- EXERCISE MATERIALS:
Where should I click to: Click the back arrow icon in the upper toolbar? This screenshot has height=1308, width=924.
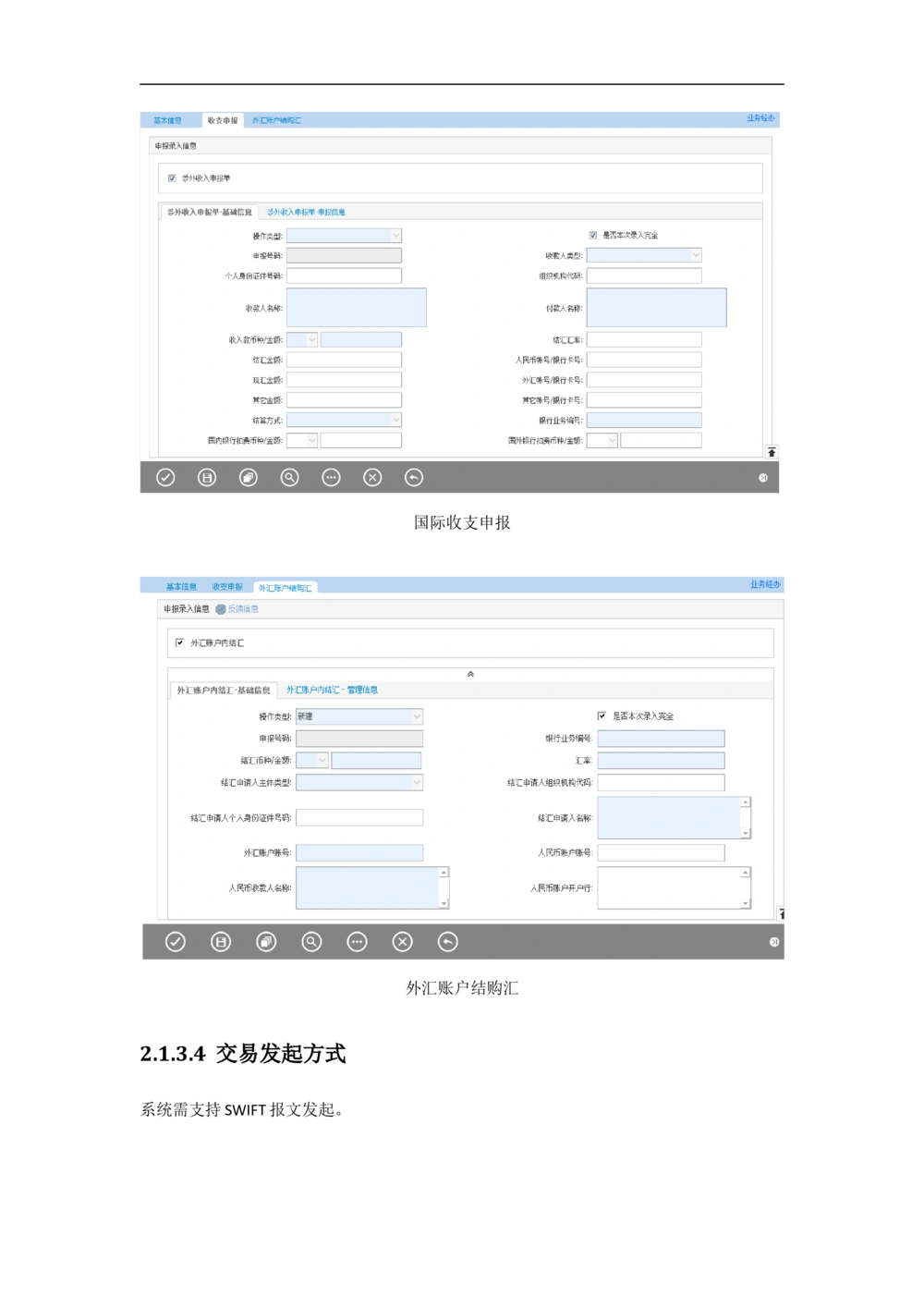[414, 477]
...
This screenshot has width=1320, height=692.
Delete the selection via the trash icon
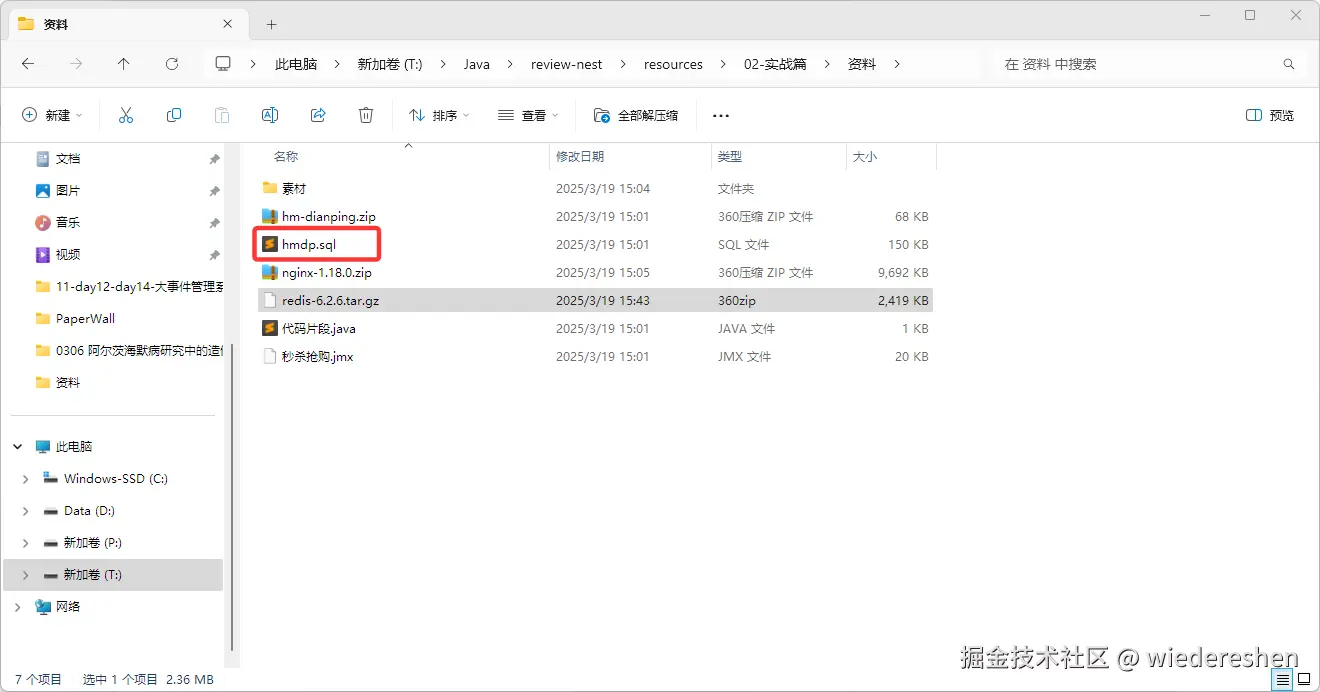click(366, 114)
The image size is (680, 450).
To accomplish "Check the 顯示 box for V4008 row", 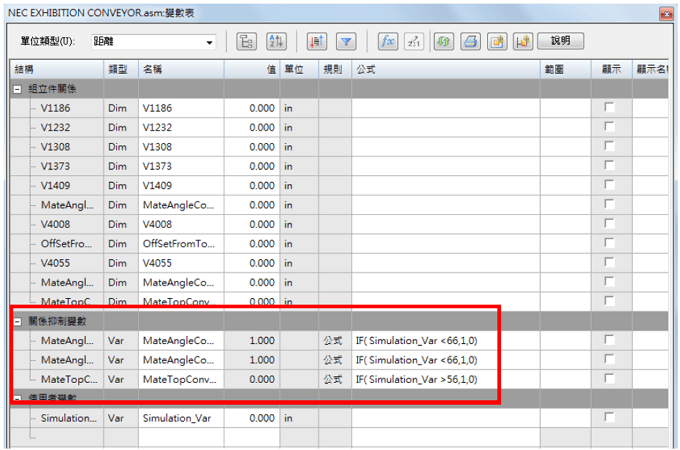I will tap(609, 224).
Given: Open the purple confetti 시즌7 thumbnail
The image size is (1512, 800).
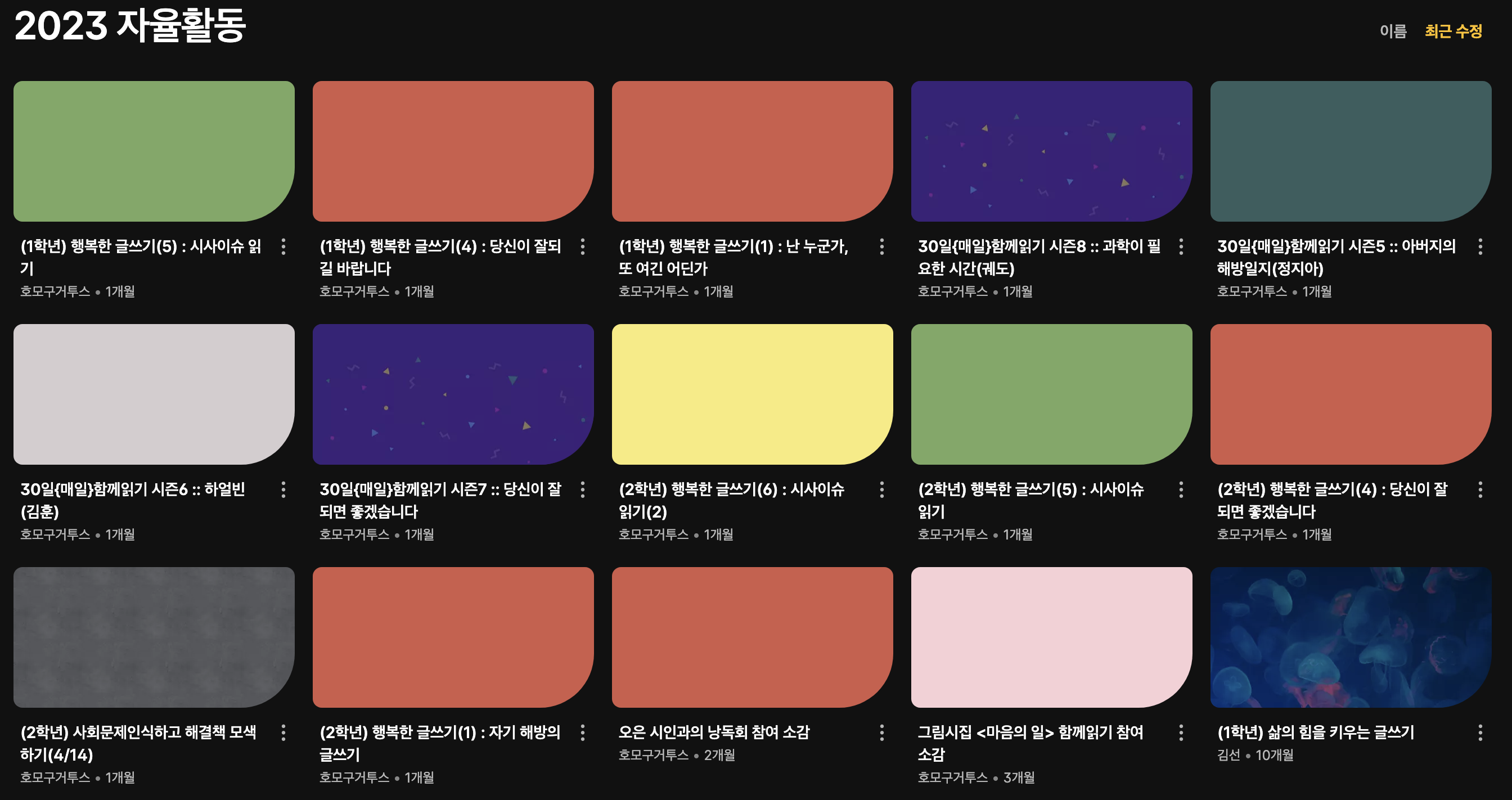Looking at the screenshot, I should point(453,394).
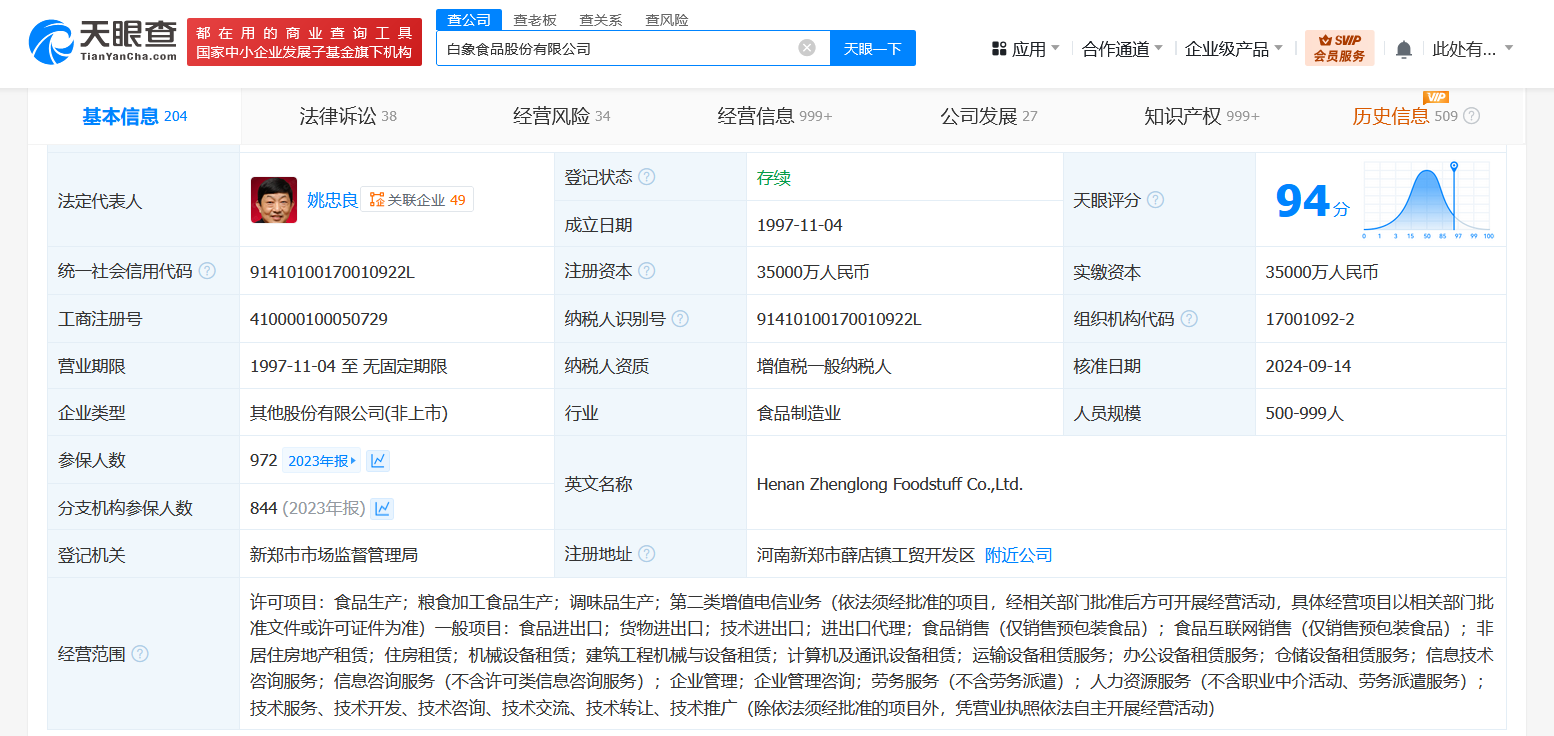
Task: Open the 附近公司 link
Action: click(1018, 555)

- TASK DETAILS: Return every line of the material above that contains the word "height".

- EXERCISE RESULT:
Where should I click to: Click the back arrow icon in the upper toolbar? This screenshot has height=1308, width=924.
This screenshot has width=1320, height=692.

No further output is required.